Kuisl belched loudly and wiped the corner of his mouth. “Who gives a damn? But go ahead, spit it out. You can’t just keep it to yourself.”

Simon smiled. He knew how curious the hangman was, even when he was stoned. “It goes like this:
In gremio Mariae eris primus et felicianus.

Kuisl nodded, then translated aloud. “
You will be first at Mary’s bosom, and a happy person.
” He broke into a laugh. “Just a pious sentiment, nothing more! That can’t be the clue.”

He picked up the bottle again with a vacant look, one that Simon had trouble reconciling with Kuisl’s other, sensitive and educated side. People were always astonished that the executioner knew Latin so well, even when he was completely soused. They would be even more astonished if they looked around the hangman’s library and saw all the books in German, Latin, and even Greek, written by scholars still completely unknown in most German universities.

“But it
must
be the next riddle,” Simon objected. “He put his name at the bottom of it. Friedrich Wildgraf, anno domini 1328—a year before his death.”

Kuisl rubbed his temples, trying to think clearly. “Well, it’s not anything from the Bible that I can remember,” he growled. “And I know most of those biblical aphorisms. You wouldn’t believe how pious people become when it’s time for them to die. I’ve heard it all, but never these words.”

Simon swallowed before continuing. Jakob Kuisl’s father had been the local hangman before him, and before that, his grandfather—a true dynasty of executioners now extending over a whole host of Bavarian cities and towns. The Kuisls had probably heard more whining and pious words than the Pope himself.

“If it’s not from the Bible, maybe it’s some secret message,” Simon said, repeating the words. “
You will be first at Mary’s bosom, and a happy person.
What does that mean?”

The hangman shrugged before picking up the bottle again. “Damned if I know. What’s it to me, anyway?” He took such a long swig that Simon was afraid he might choke. Finally, he put the bottle down again. “For my part, I’m going to break Scheller on the wheel on Saturday, and there’s nothing more I can do to help you. Till then, there’s a lot to do. The people want a spectacle.”

Simon could see from the hangman’s bloodshot eyes that the bottle was almost empty. Jakob Kuisl was leaning farther and farther over on his stool. A whole bottle of brandy apparently was a little too much even for a big, broad-shouldered man six feet tall.

“You’ll need some medicine,” Simon sighed, “or you won’t have a clear head tomorrow.”

“Don’t need no medicine from you goddamned quacks. I’ll make my own.”

Simon shook his head. “This medicine is something only I have.” He stood up and walked over to the living room, where Anna Maria was still sitting at a table mending the rip in the Simon’s jacket.

“Make a strong cup of coffee for your husband,” Simon said. “But don’t skimp on the beans.
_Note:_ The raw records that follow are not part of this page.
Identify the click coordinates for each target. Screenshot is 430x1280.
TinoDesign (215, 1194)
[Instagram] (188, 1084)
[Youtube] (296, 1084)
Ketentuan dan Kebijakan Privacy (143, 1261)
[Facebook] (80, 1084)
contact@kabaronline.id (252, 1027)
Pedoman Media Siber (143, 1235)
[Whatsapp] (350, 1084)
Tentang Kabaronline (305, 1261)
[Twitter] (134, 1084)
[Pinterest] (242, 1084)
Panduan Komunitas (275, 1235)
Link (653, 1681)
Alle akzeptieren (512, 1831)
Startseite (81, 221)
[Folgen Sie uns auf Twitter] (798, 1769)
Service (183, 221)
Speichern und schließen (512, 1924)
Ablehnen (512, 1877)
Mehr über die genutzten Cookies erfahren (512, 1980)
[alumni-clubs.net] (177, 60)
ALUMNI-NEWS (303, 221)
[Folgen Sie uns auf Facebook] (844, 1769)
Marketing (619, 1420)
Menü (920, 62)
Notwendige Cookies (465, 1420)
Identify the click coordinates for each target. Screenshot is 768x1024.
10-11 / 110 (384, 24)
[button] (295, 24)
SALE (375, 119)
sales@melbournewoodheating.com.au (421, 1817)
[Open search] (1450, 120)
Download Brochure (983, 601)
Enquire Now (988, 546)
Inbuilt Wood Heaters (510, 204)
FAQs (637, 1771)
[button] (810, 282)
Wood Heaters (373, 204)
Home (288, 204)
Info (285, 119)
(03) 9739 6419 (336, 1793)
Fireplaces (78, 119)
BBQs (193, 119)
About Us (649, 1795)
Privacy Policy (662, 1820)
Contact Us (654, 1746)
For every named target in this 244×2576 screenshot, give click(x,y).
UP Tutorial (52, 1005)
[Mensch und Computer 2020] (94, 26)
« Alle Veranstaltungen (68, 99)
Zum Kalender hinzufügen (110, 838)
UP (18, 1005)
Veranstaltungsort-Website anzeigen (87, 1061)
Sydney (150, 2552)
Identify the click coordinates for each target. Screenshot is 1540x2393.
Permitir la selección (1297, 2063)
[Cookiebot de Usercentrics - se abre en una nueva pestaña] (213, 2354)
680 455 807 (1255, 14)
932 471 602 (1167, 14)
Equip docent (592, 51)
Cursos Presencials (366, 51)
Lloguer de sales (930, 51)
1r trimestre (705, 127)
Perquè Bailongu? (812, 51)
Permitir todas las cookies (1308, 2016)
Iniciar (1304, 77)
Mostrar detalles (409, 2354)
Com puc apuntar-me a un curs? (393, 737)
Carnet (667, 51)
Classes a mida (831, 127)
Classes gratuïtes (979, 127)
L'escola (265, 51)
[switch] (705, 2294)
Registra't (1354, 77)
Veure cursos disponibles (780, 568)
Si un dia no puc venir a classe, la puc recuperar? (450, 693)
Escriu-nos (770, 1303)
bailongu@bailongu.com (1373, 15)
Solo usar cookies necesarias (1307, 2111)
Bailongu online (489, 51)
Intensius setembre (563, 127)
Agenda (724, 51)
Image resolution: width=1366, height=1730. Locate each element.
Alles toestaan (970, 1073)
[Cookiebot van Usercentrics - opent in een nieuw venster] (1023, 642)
It’ll only work if it’s strong enough for the spoon to stand up in the cup without falling over.”

Magdalena awoke to a monotonous humming sound that grew louder and louder until she thought her head would split. Her headache was even worse than the last time she woke up. Her lips were so rough and dry that when she passed the tip of her tongue over them, they felt like the bark of a tree. She opened her eyes, blinded at first by bursts of light, but after a while the flashing stopped, things came into focus—and what she saw was paradise!